• Problem statement: Copy, please, the line with "Given: Select the third rating star" and each line that follows it through the end of the data below, exactly as given and without pictures.

• Entries supplied:
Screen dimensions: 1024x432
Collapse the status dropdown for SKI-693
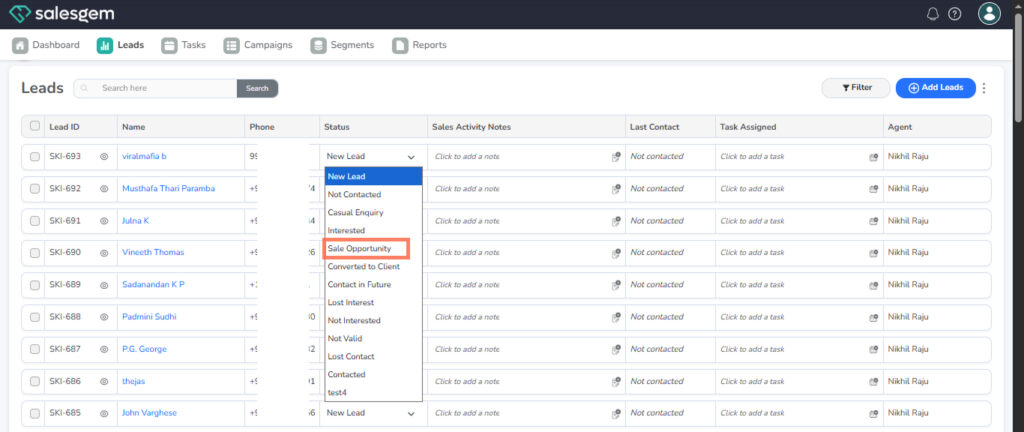410,157
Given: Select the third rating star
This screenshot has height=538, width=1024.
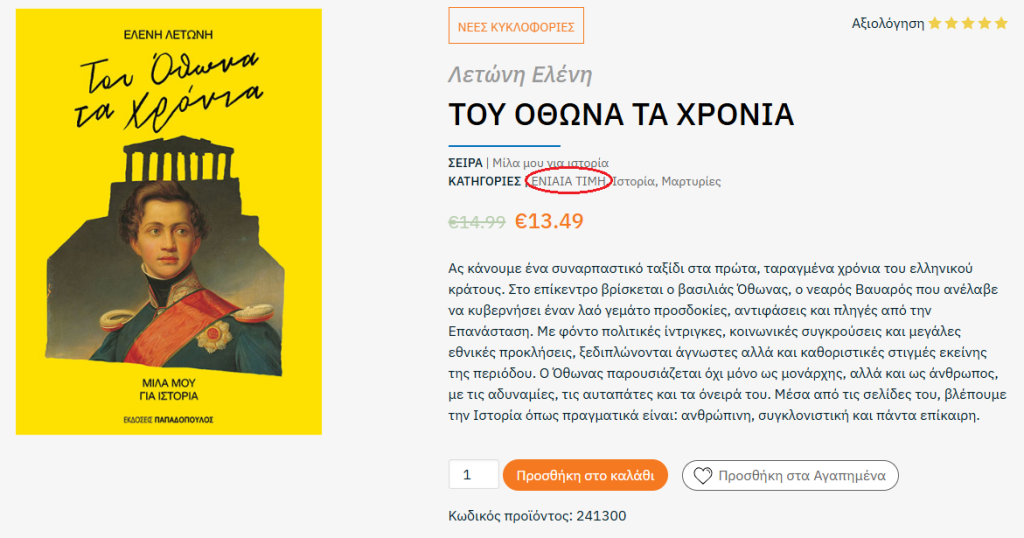Looking at the screenshot, I should (x=968, y=23).

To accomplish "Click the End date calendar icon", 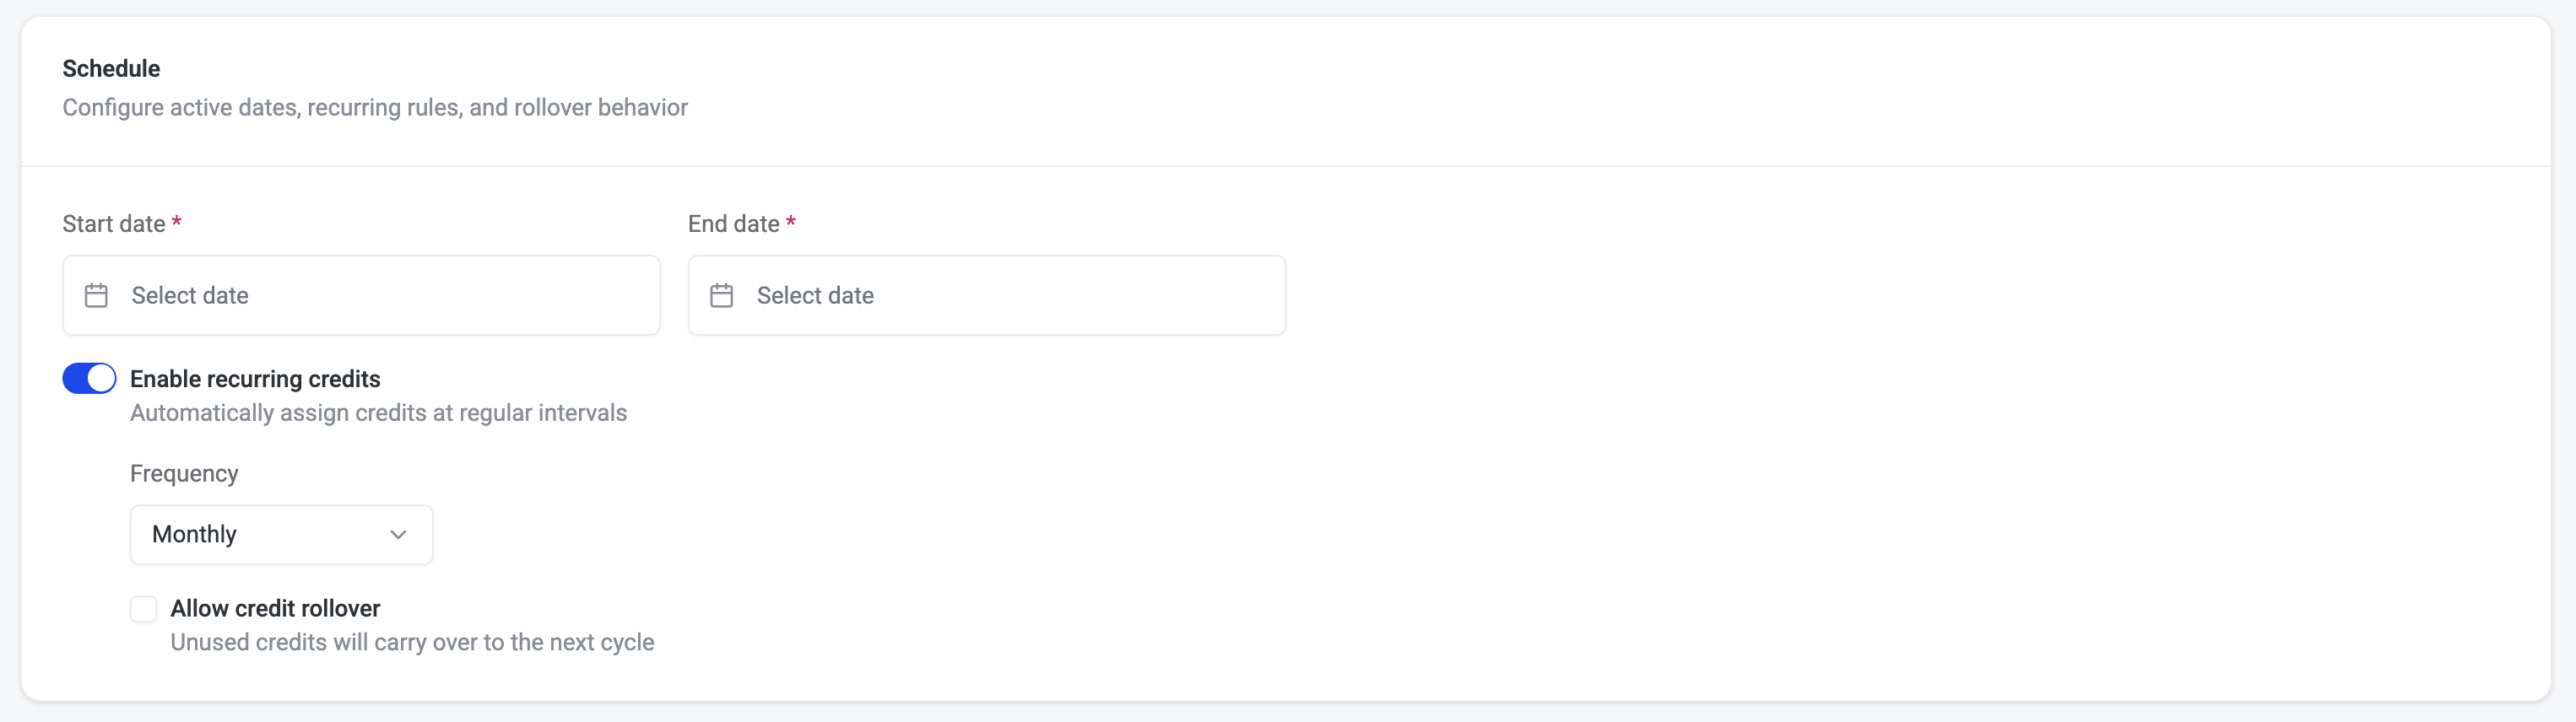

• Exercise solution:
Given: Select the third rating star
This screenshot has height=538, width=1024.
Looking at the screenshot, I should (x=968, y=23).

To accomplish "Click the End date calendar icon", 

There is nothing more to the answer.